> [Task brief]: The required output is the lines below from the line containing "How do I perform: Click" to the line containing "Task: Collapse the News Feed panel header", inclusive, retyped exactly. No other lines belong in it.

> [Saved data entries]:

========================

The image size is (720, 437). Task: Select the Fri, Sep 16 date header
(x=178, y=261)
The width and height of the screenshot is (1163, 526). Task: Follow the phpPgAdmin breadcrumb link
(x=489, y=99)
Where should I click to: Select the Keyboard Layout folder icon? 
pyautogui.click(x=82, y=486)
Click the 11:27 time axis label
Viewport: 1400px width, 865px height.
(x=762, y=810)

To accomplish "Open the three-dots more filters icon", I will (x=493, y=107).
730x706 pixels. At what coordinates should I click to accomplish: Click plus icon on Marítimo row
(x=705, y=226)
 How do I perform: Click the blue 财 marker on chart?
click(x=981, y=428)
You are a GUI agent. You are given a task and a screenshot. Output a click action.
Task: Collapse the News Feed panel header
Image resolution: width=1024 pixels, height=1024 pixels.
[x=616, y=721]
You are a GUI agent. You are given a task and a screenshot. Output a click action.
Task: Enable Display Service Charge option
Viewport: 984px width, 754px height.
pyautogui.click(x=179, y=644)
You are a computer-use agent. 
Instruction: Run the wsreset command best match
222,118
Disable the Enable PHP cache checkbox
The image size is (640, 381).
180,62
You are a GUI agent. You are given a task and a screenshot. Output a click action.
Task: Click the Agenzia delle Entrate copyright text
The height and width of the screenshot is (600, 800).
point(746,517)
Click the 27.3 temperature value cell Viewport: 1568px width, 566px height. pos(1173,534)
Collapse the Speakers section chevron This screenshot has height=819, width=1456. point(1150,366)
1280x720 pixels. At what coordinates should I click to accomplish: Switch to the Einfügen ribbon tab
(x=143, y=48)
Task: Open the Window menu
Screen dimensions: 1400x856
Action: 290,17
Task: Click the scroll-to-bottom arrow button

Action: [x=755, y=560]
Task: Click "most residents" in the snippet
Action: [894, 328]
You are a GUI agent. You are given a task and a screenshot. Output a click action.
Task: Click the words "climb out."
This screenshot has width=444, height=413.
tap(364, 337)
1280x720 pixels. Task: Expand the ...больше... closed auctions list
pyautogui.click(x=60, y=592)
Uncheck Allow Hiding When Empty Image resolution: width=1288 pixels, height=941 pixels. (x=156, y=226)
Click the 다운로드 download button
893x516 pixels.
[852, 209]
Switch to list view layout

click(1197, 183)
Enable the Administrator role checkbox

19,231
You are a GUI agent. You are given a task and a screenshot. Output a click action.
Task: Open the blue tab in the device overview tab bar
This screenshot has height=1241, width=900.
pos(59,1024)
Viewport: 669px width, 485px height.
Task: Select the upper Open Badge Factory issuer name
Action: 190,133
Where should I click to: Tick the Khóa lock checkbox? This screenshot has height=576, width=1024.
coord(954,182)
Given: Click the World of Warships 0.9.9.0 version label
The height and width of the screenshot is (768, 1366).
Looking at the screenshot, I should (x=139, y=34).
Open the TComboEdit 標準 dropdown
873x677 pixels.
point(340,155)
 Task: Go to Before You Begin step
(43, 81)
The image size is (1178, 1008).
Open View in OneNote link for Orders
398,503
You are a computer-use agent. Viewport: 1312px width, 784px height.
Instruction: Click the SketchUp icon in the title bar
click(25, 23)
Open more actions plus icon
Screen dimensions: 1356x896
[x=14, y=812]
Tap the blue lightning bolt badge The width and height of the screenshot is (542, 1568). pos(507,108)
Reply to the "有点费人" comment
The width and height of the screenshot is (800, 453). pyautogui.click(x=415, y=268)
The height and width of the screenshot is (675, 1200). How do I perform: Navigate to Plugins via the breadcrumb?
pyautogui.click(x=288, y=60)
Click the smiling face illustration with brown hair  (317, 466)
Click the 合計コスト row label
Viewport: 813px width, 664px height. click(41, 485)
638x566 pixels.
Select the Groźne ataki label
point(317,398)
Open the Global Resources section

========================

> [The answer]:
 How do I perform: Click the blue 财 marker on chart?
click(x=981, y=428)
You are a GUI agent. You are given a task and a screenshot. Output a click action.
Task: Collapse the News Feed panel header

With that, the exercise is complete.